The problem with promotions

Do promotions increase consumption? The answer is not simple. For instance, should there be a promotion on chocolate, if you are anything like me, it will increase consumption. As the more that I buy, the more we eat.

However, other product promotions don’t have the same positive impact on consumption. For example, stocking up on laundry powder is unlikely to encourage you to wash more clothes! You will not increase the laundry loads purely due to the fact that the powder is on hand.

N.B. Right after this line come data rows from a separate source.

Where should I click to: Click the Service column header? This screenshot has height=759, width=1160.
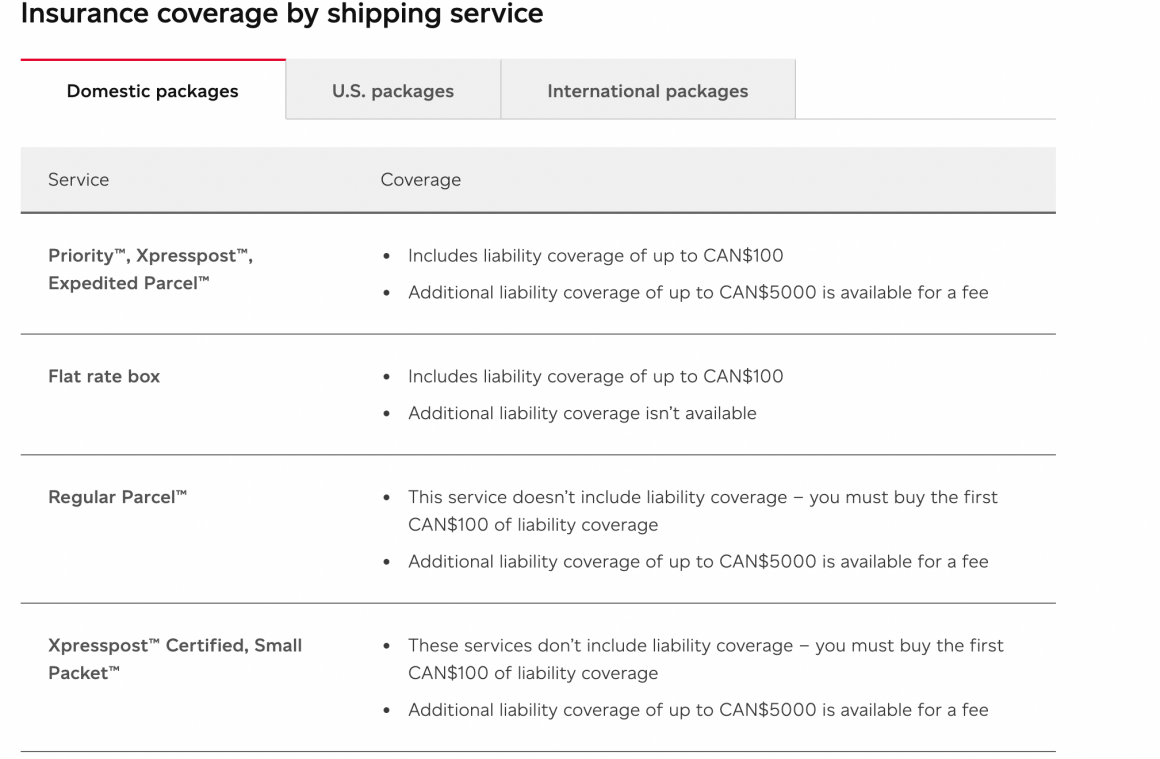click(78, 179)
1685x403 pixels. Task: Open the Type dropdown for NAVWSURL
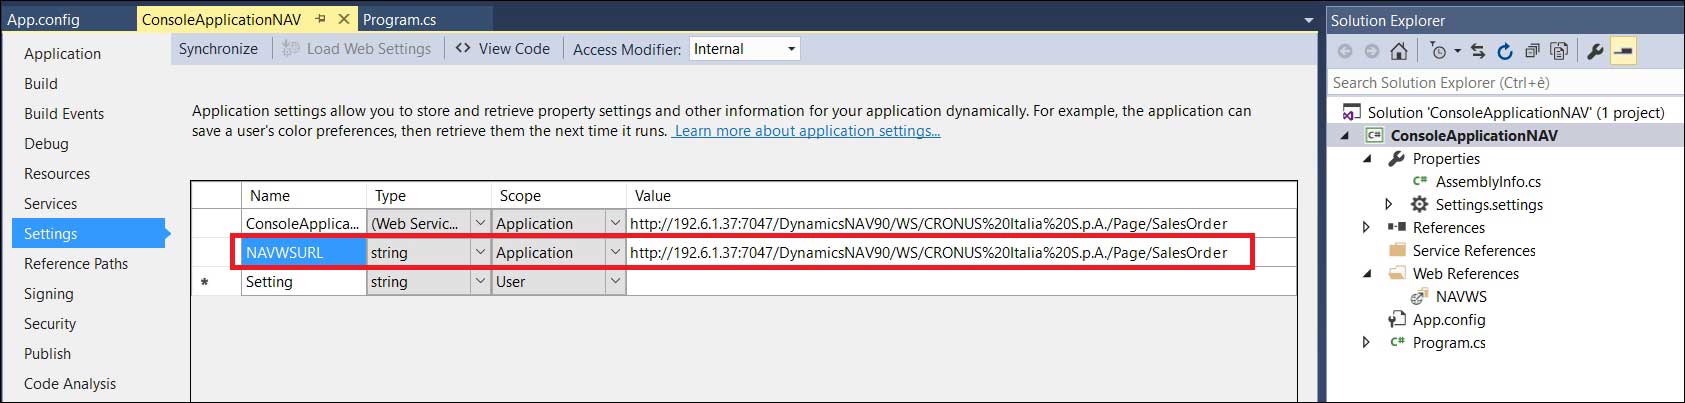point(480,253)
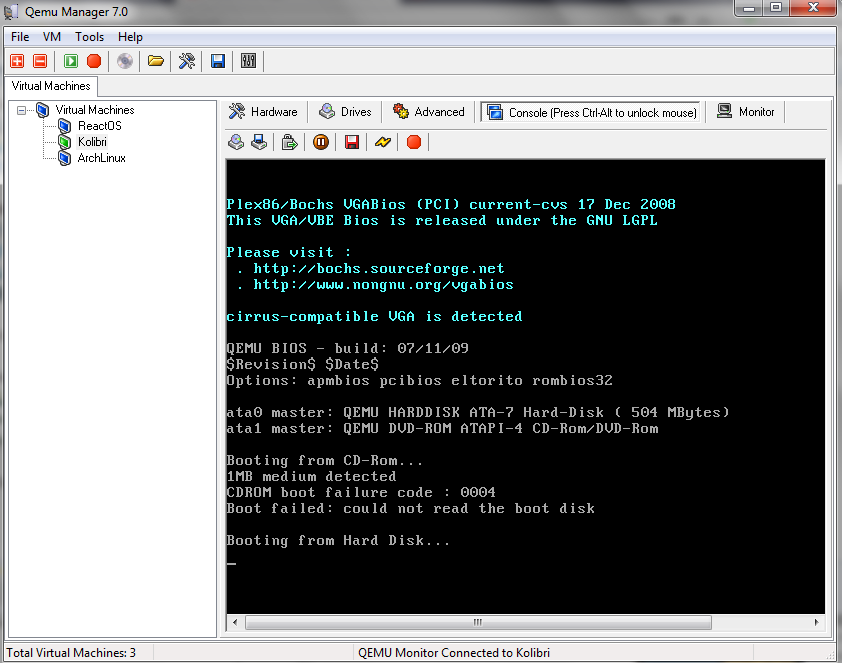842x663 pixels.
Task: Eject the CD-ROM drive icon
Action: click(x=234, y=142)
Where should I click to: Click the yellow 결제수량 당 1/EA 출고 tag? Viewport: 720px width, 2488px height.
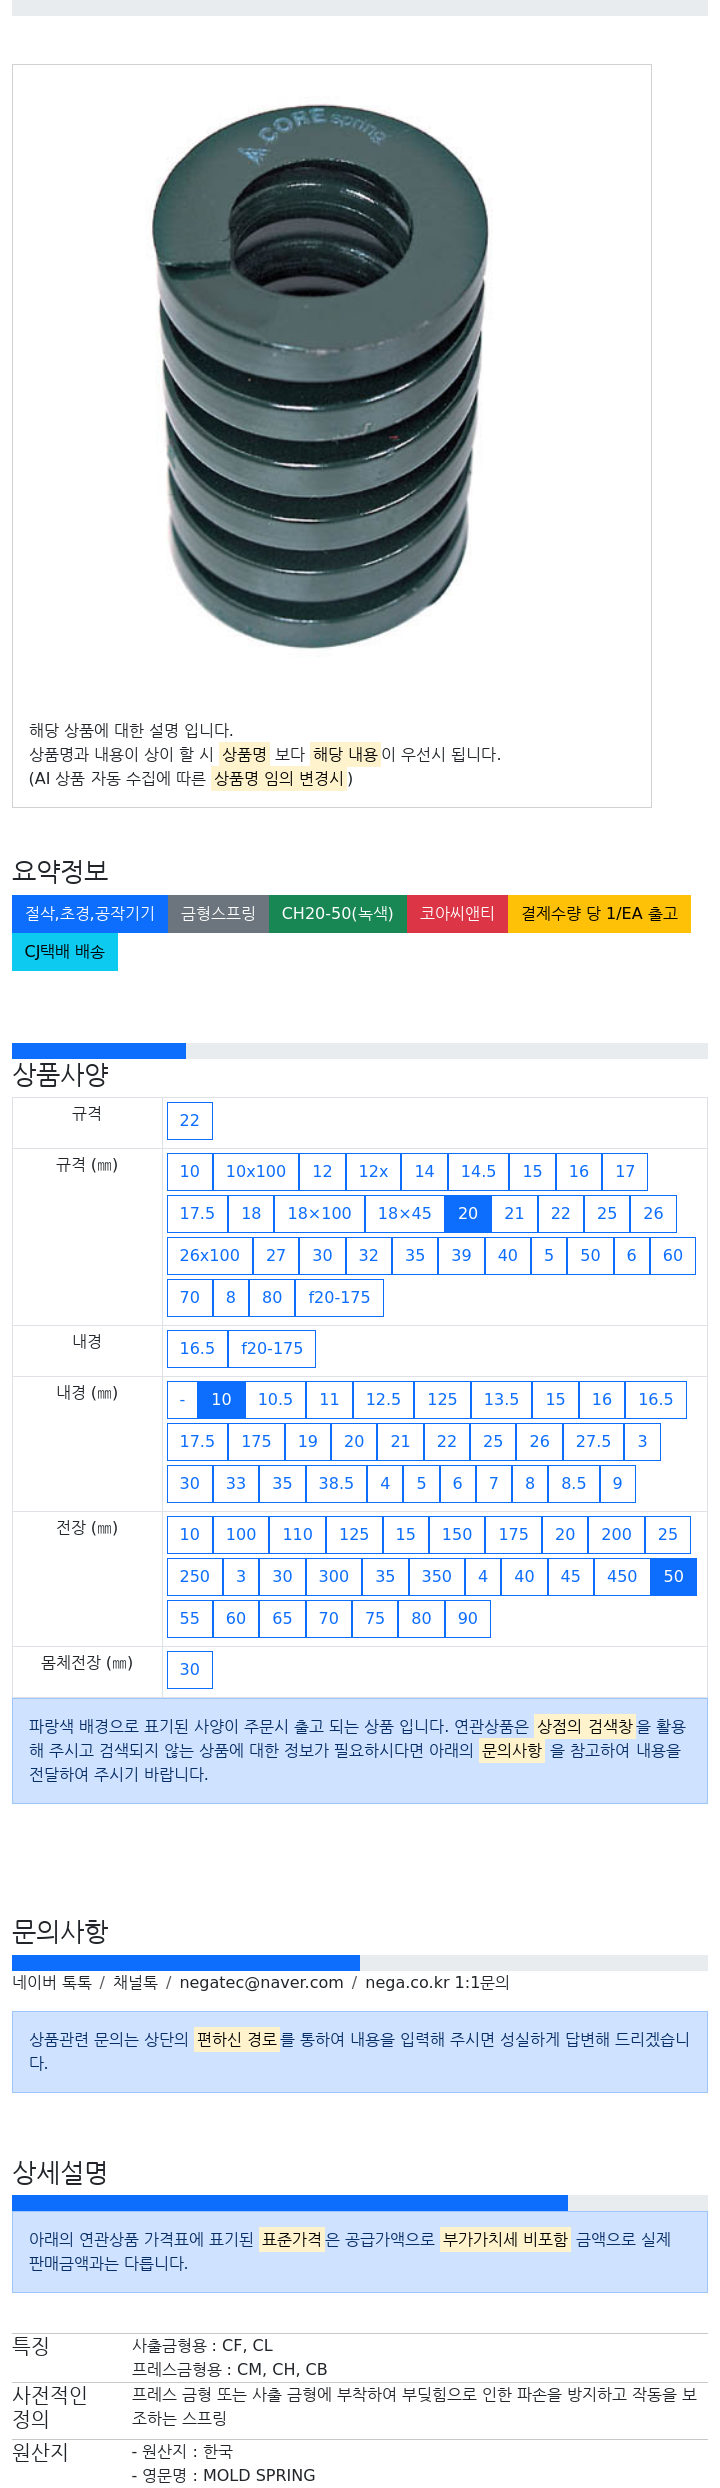click(599, 914)
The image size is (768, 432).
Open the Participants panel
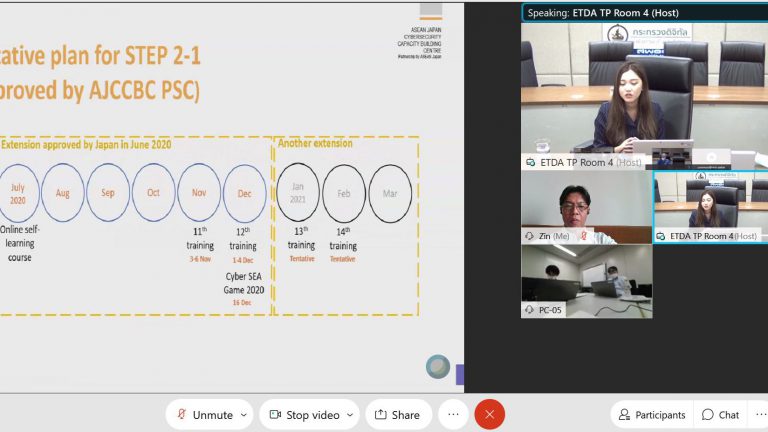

Another example. consider a major toilet paper manufacturer in Australia. The company sees an 800 percent uplift when its bathroom tissue is on offer. Is this an effective promotion? Is it likely that people are suddenly consuming eight times as much toilet paper? Not at all.

All that his happening is that sales are dropping between promotions. The benchmark price for the brand (and perhaps the category) has changed, and the promotional price has become the norm.

Shoppers stock up while the deals are on and stop buying the rest of the time. In effect, the “standard” price of the product, in the eyes of shoppers, is now the promoted price. The non-promoted price is not seen as good value and is ignored by shoppers, who have been trained to stock up when a deal is on.

In this way, entire categories can be poisoned. The phenomenon is particularly common where products have a long shelf life and can thus be stored at home for a long time. For instance, with toothpaste, 40 percent of global sales are on promotion. Manufacturers are training shoppers to buy on sale.

Discounting, then, merely lessens the brand’s value in the eyes of the trained shopper–and often trains them to only buy on discounts. With this practice, we create more bargain hunters, which is simply not sustainable. In the long run, many discounts merely prompt shoppers to stock up, reducing future purchases. And when “later”comes along, the retailer and the brand experience another drop in sales. What’s the solution? Drop the price again. And the cycle repeats.